=== Begin Enclosure ===

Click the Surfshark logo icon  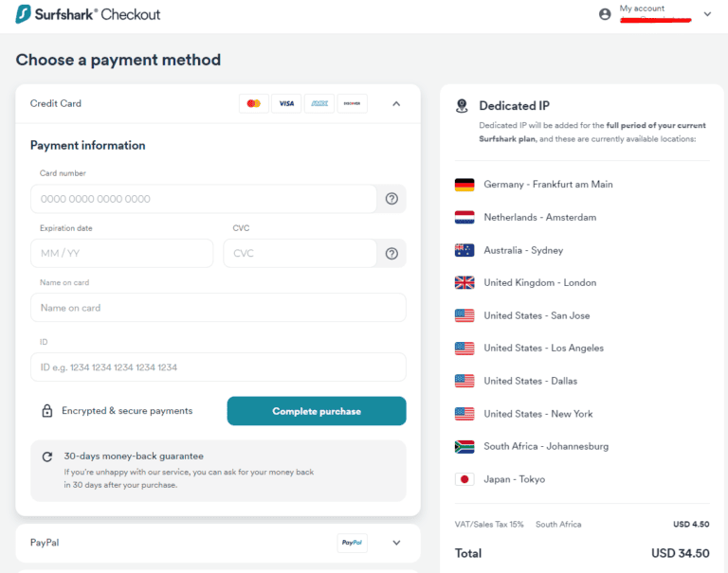pos(23,14)
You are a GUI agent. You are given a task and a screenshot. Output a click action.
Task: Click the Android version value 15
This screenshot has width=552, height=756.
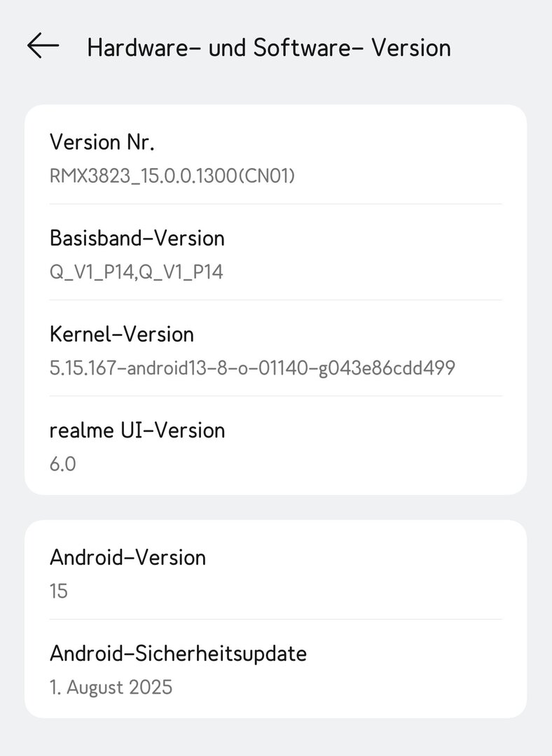click(x=59, y=591)
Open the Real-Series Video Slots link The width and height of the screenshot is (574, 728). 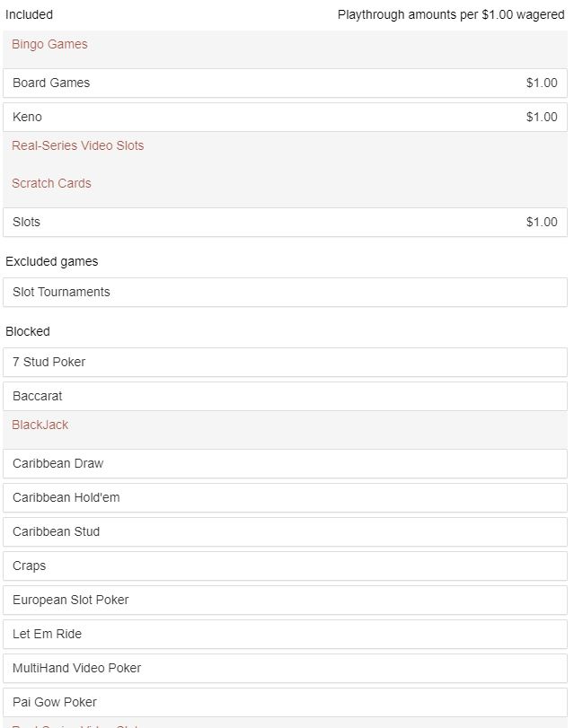point(77,145)
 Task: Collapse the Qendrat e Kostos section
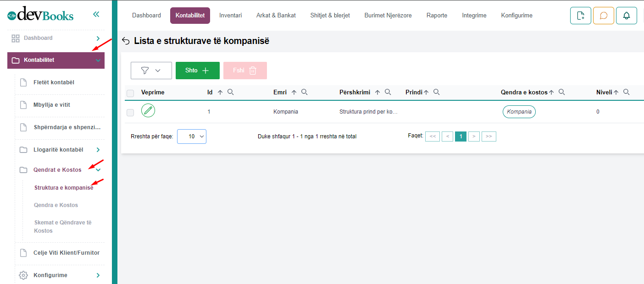click(98, 170)
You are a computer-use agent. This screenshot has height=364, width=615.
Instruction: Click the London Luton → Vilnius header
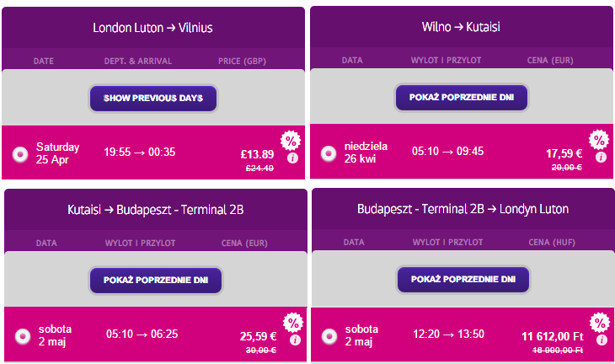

=== End Enclosure ===

▶ **WORK TO COMPLETE**
Return every line from the entries that holds the string "agent".

▶ **EXERCISE SOLUTION**
You are a GUI agent. You are given a task and a screenshot. Output a click action.
You are a computer-use agent. This screenshot has height=364, width=615.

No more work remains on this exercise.